◆ Description of the task
Lines from the one with "Task: Click the Help question mark icon" through the end of the records, and no others, are what the answer should contain, copied exactly; please keep pictures out.
- Opening Delimiter -
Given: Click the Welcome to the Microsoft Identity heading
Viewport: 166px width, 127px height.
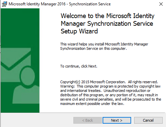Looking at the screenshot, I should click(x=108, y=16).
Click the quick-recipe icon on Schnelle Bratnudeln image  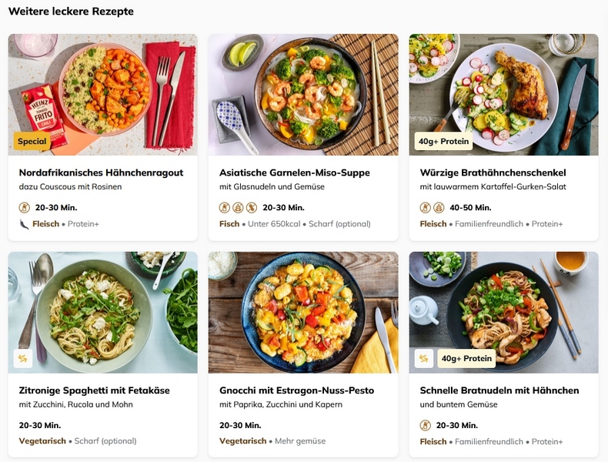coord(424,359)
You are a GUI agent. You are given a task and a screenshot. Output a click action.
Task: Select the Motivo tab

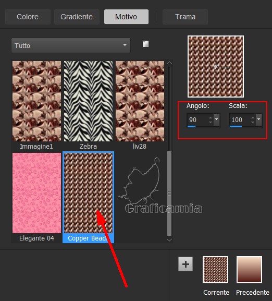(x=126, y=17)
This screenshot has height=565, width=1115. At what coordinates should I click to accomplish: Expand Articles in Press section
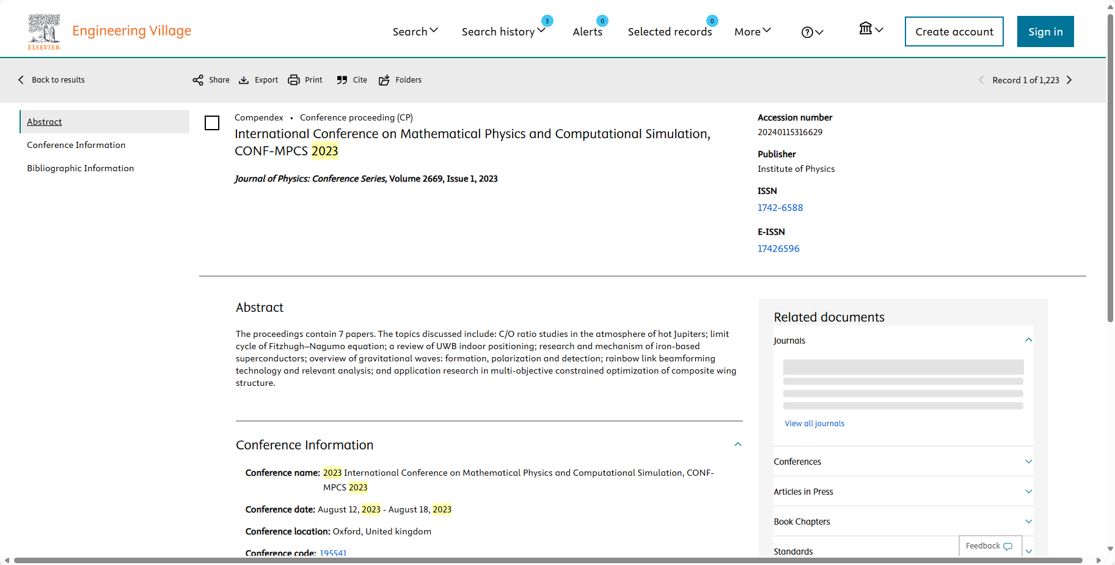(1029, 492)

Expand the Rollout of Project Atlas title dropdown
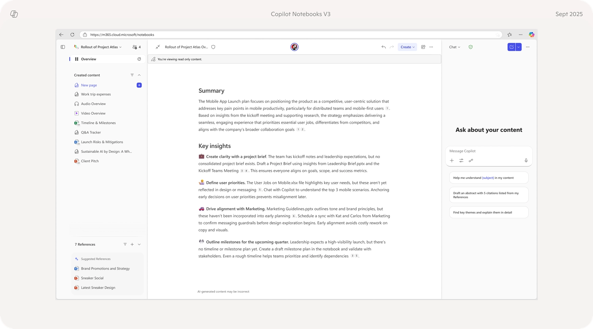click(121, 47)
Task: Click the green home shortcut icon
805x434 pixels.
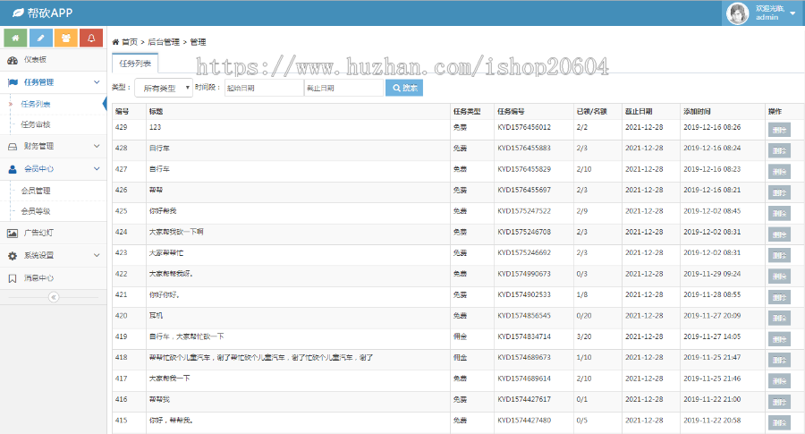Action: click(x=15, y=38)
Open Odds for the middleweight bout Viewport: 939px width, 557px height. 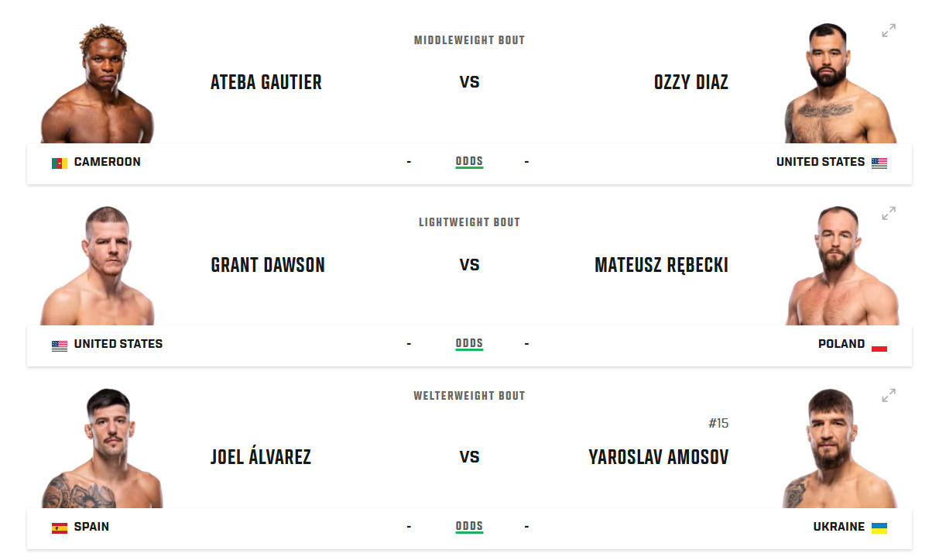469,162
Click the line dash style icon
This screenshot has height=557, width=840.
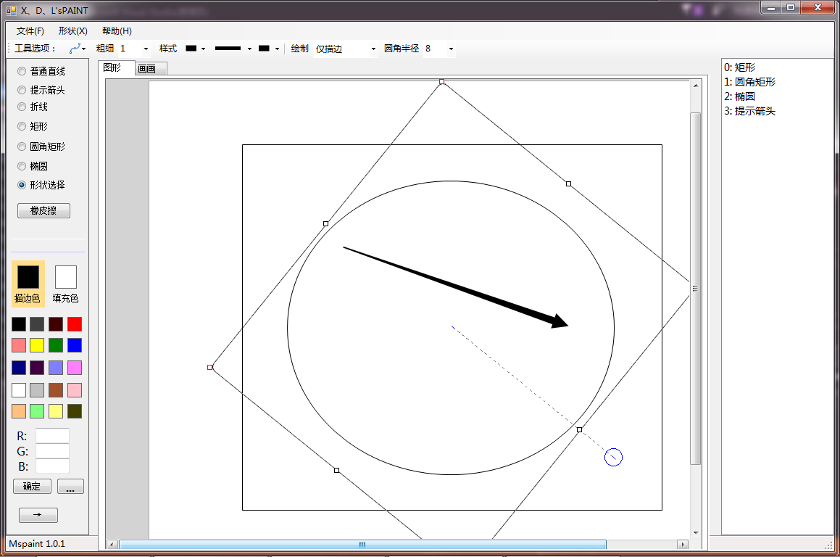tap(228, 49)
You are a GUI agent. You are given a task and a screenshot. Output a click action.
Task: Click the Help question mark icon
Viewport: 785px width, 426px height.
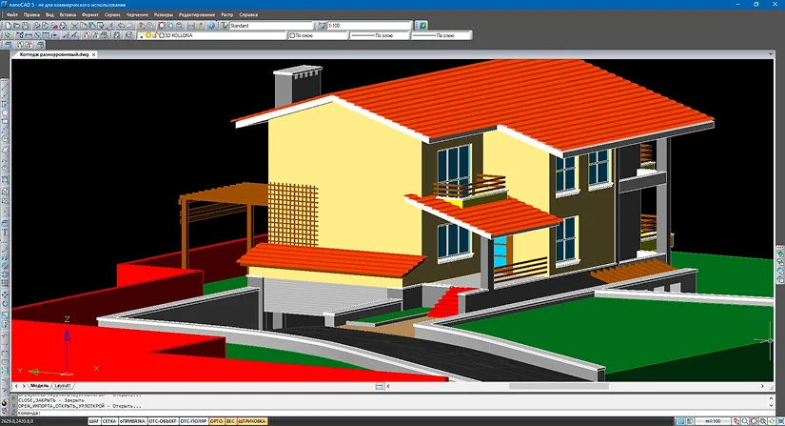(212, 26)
- Closing Delimiter -
◆ Response to the exercise
Task: Click the Help question mark icon
Viewport: 785px width, 426px height.
(212, 26)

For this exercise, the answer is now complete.